:: Trecho selecionado ::

A comunidade mirtileira tem seus próprios princípios éticos, estéticos e de etiqueta. Por exemplo, é considerado de mau caráter furtar em lojas pequenas, mercadinhos e brechós, pois cada venda é importante para esses estabelecimentos. Em termos estéticos, os furtos envolvem principalmente maquiagens brilhantes, perfumes de marcas renomadas, lingeries rendadas, roupas com laços e detalhes no estilo otaku da cultura pop japonesa, ursinhos de pelúcia, artigos de papelaria e doces importados, especialmente se forem relacionados à Hello Kitty, de preferência em tons de rosa e lilás.
Ana (nome fictício), 19 anos, de Goiânia, relata que começou a furtar em lojas desde a infância, mas se tornou uma “mirtileira” há quatro anos. Ela admite que, quando sente vontade de pegar algo, simplesmente pega, mesmo que não tenha intenção de usar. No entanto, posteriormente, ela frequentemente sente remorso e já chegou a devolver os itens furtados.

:::
:: Amostra de dados ::

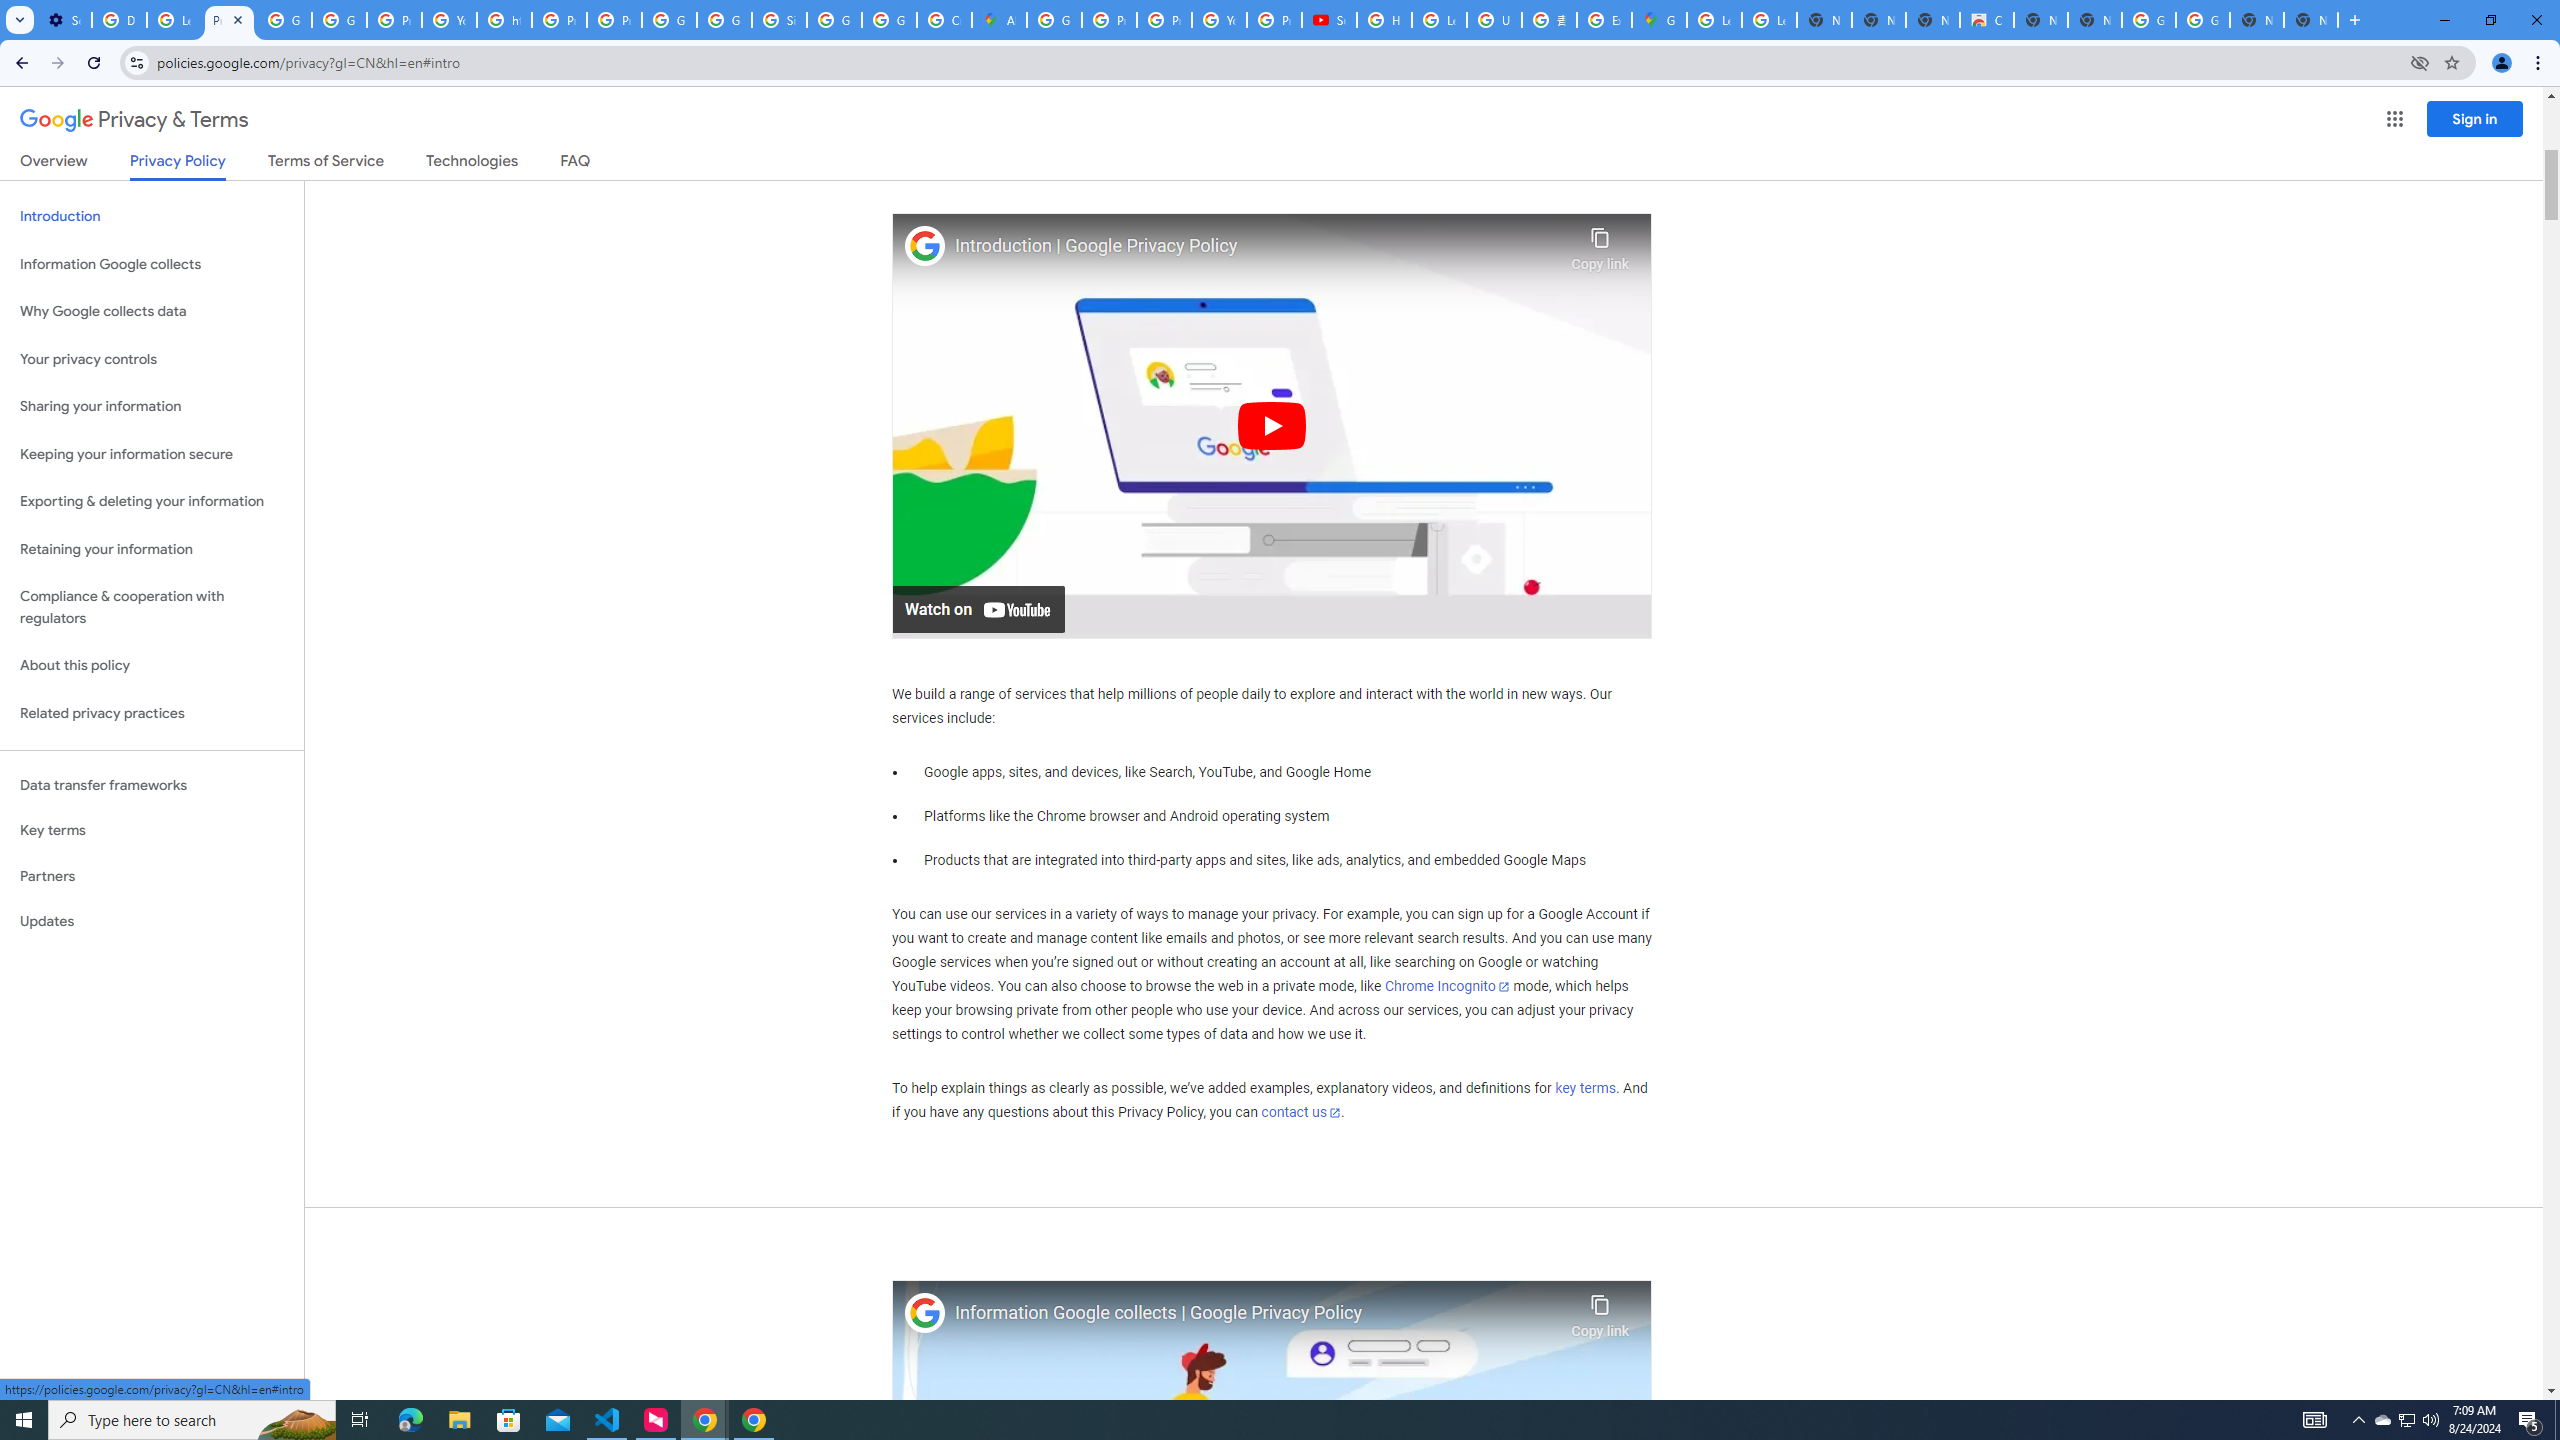  I want to click on Introduction | Google Privacy Policy, so click(1258, 246). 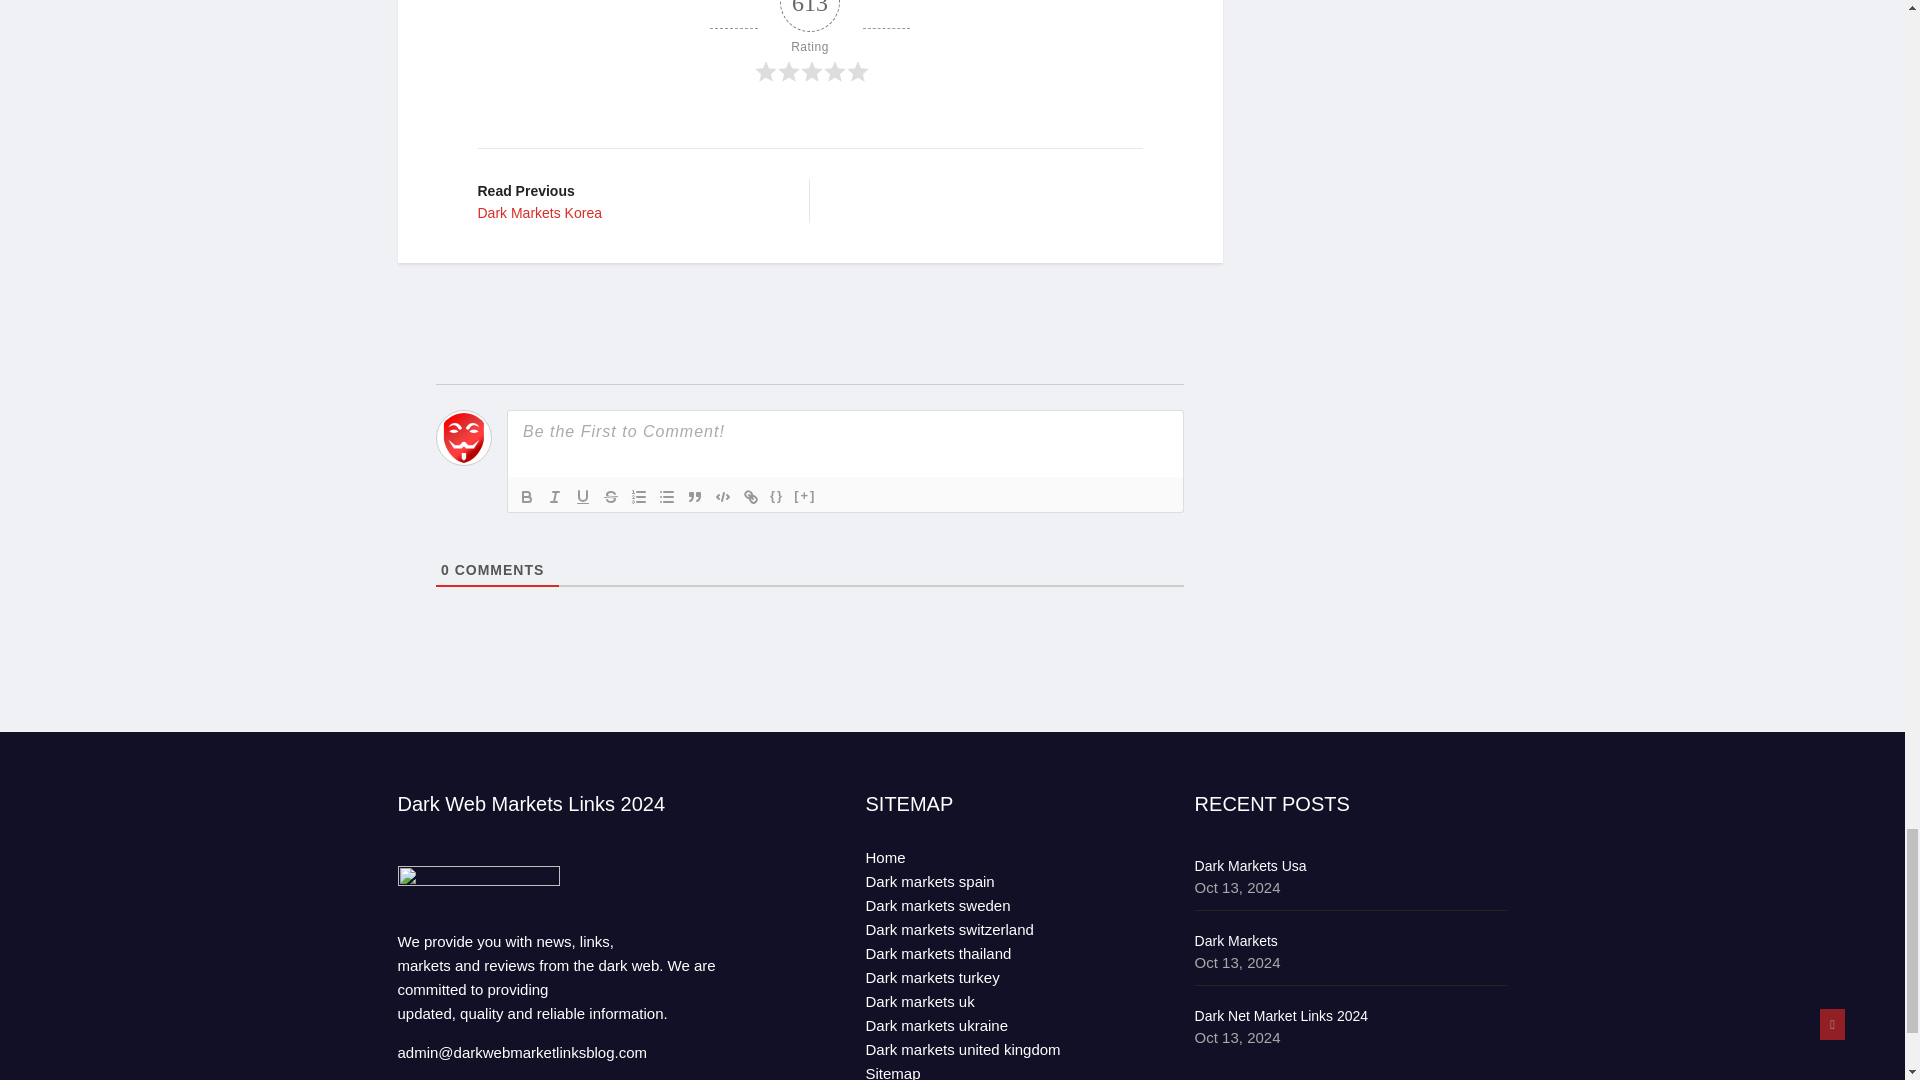 I want to click on Strike, so click(x=628, y=200).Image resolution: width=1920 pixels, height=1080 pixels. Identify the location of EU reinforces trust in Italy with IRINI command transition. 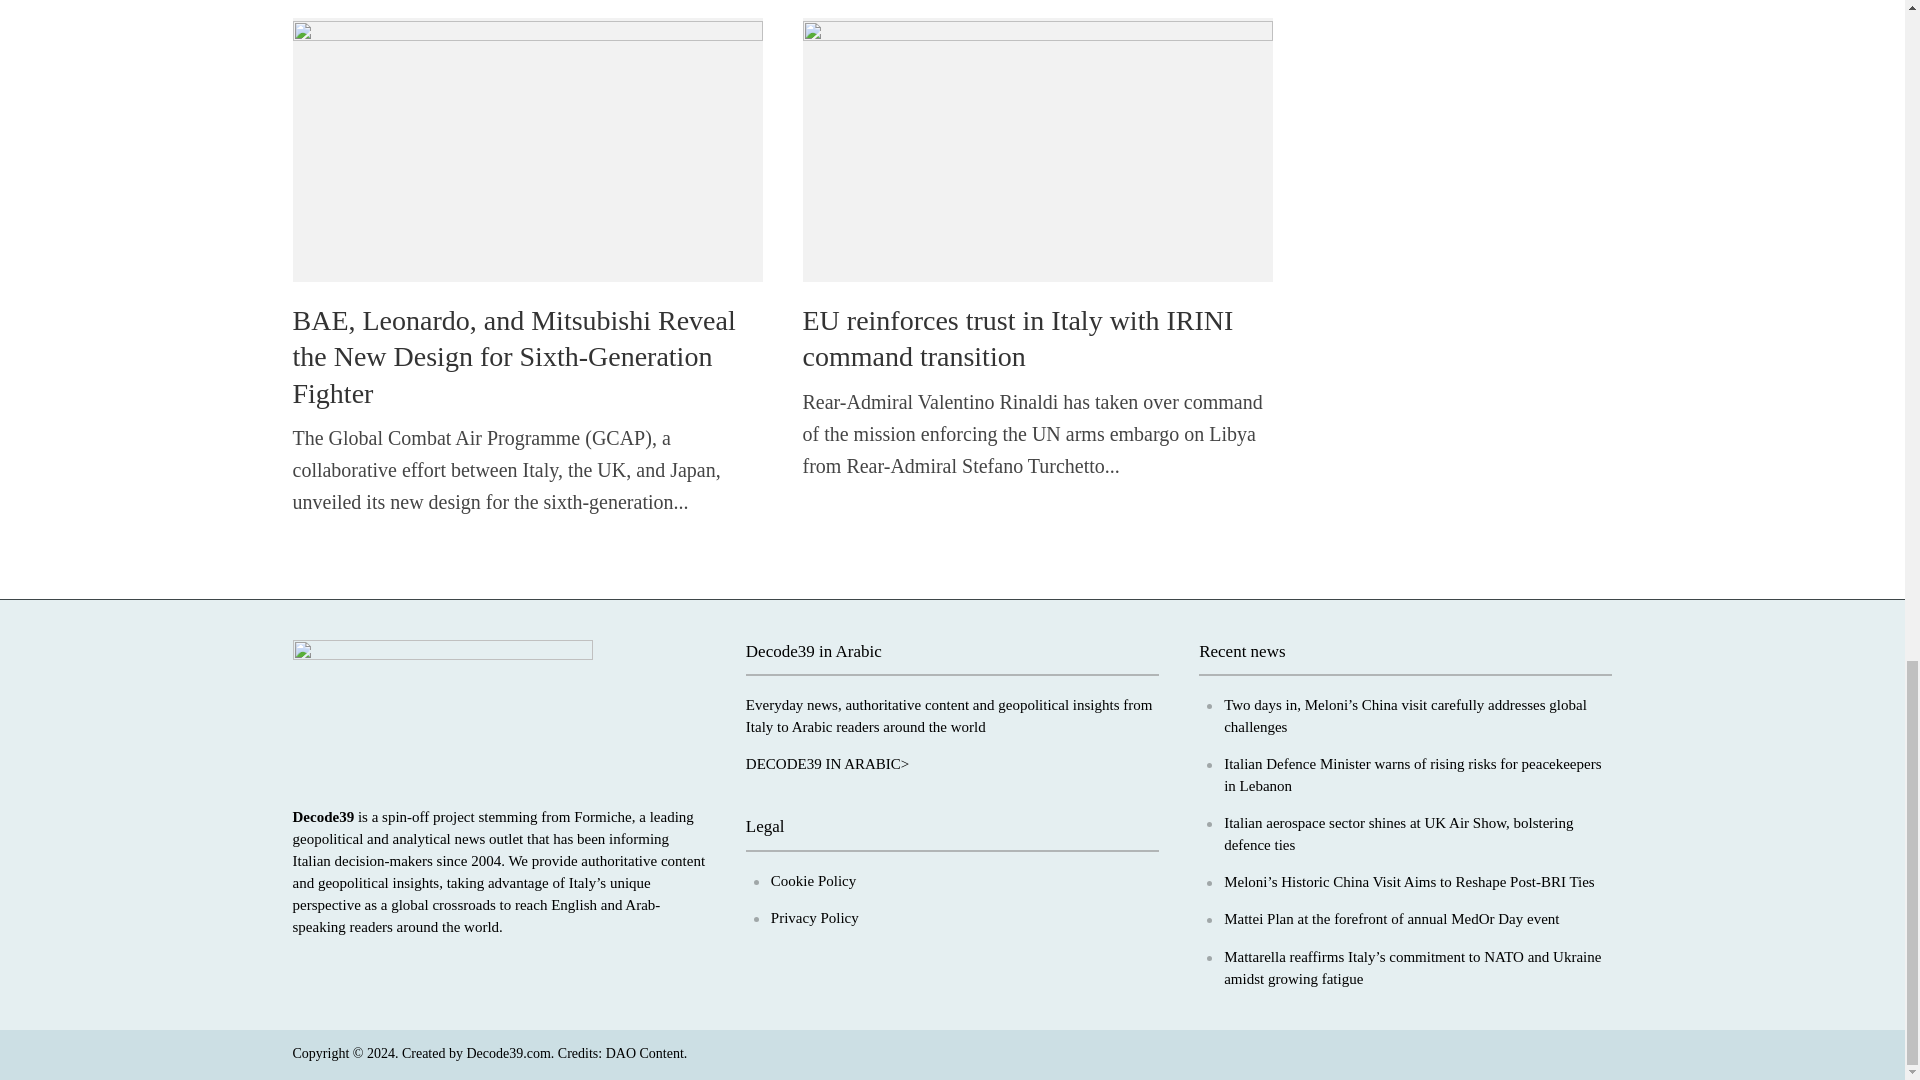
(1036, 148).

:::

Tarefas a realizar:
A - De acordo com o trecho sobre a comunidade mirtileira, por que é considerado de mau caráter furtar em lojas pequenas, mercadinhos e brechós?
B - Transcreva do trecho sobre a comunidade mirtileira a parte que começa em "Ana (nome fictício), 19" e vai até "os itens furtados.".

Respostas numeradas:
A - Porque cada venda é importante para esses estabelecimentos.

B -
Ana (nome fictício), 19 anos, de Goiânia, relata que começou a furtar em lojas desde a infância, mas se tornou uma “mirtileira” há quatro anos. Ela admite que, quando sente vontade de pegar algo, simplesmente pega, mesmo que não tenha intenção de usar. No entanto, posteriormente, ela frequentemente sente remorso e já chegou a devolver os itens furtados.